WHAT YOU WILL DO →
1/ According to the piece on analytics annotations, by how much did BOOM!'s conversion rate rise after the changes launched?
2/ Please repeat word for word the stretch from "After we launched" through "money, into perpetuity." in the piece on analytics annotations.
3/ Carry on the piece on analytics annotations, picking up after its last sentence.

PAGE →
Creating annotations is easy. On any view, click the little arrow tab at the bottom of the date range graph:
Doing so provides the ability to create a new annotation, using the link at right:
Using the date picker & description, you enter your annotation:
Do what you can to ensure that annotations have a consistent nomenclature. I use “Type: Event” for mine. For example:
- Launch: New pricing page test
- Stop: New pricing page test
- Design change: New pricing page
- AdWords: Are you still suffering from high prices?
This allows you to refer back to annotations more easily.
Reference
An annotation looks like this on the graph, with a little quote balloon at the bottom:
You can view a whole date range’s annotations by opening the same tab that you used to create them:
Annotations let you gauge the impact of design decisions (“we launched the redesign here and this happened”), clarify events (“we launched a huge AdWords campaign on this date, so the conversion rate dropped as less qualified traffic came in”), and specify long-term projects (“our sales are seasonal and began around March 15 last year; let’s watch out for that this year”).
For example
At Draft, annotations helped us accurately measure how much we helped skincare brand BOOM! improve their conversion rate and average order value after we did our initial round of one-off fixes.
According to GA, their average page load time was 16.8 seconds. That is crazy high, and it was almost certainly harming conversion. I cut it by a third by compressing all images, removing redundant JavaScript calls, and uninstalling a couple of apps that were harming page weight.
To be clear, a one-third improvement still doesn’t result in the world’s best load time. We could always improve this – but then we’d be cutting into how the page currently operates, and I wanted to keep everything else fairly constant to start.
After we launched these changes, BOOM!’s conversion rate went up by 9.51%.
So, to recap, Draft:
- Looked at a store’s analytics for 5 minutes.
- Did a few things that took maybe an afternoon to implement.
- Made the store a lot of extra money, into perpetuity.
And we were able to point to the time periods before and after those changes were made, as well as the year-over-year change, to assess the magnitude of improvement.
Impact may have lag time
Remember, though, that there may not be a clean relationship between when you do something and its corresponding impact. Checking secondary metrics can be useful, since they may have a more direct impact, but often those can be misleading when considering the most important things for a business’s health.

GIVEN INFORMATION →
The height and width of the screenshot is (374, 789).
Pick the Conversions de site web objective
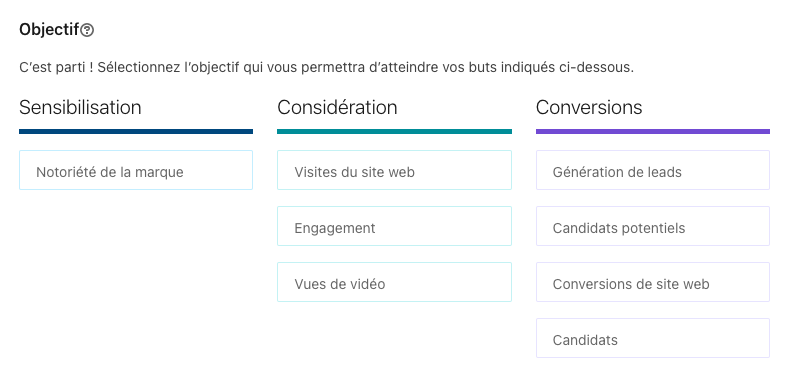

ANSWERS IN ORDER →
1/ It went up by 9.51%.

2/
After we launched these changes, BOOM!’s conversion rate went up by 9.51%.
So, to recap, Draft:
- Looked at a store’s analytics for 5 minutes.
- Did a few things that took maybe an afternoon to implement.
- Made the store a lot of extra money, into perpetuity.

3/
If you run an online store, changes will be felt quickly, unless the store has a lot of repeat customers. If the past month’s share of repeat orders is higher than usual, it’s likely that the repeat customers are already familiar with the store and might be less swayed by any changes to it. In this case, track existing customers in a separate segment, and run separate reports on them when measuring your impact.
If you work for a software business, impact is likely to have a non-negligible lag time. With a 14-day trial, for example, you’ll understand the impact of significant changes 14 days after deploying them. In your analytics tool, add 14 days to any time-scale calculations that you perform.
Customer support scores
You shouldn’t look only at analytic when considering secondary metrics. For example, most support platforms offer internal tools that indicate customer satisfaction. The support team typically pays careful attention to these metrics, using them to understand how well the team is doing. The value-based designer can also measure time-scale improvements in customer support in these metrics. Good design means a lower support load, after all.
Ask for access to the business’s customer support tool. Then, review the monthly volume of support tickets, as well as any metrics on customer satisfaction. Track how they’re changing over time.
If you’re using support inquiries to create new design decisions, you should also track whether there’s a significant change in the volume of inquiries after new design decisions roll out to all customers.
Be skeptical
When it comes to your data, it’s extremely healthy and reasonable to be skeptical of what is being reported. If something looks too good to be true, it might be. Keep digging to find the real story. It falls on the value-based designer to craft an honest portrait of the business’s health, no matter what that may look like.
Move the needle. Act without fear.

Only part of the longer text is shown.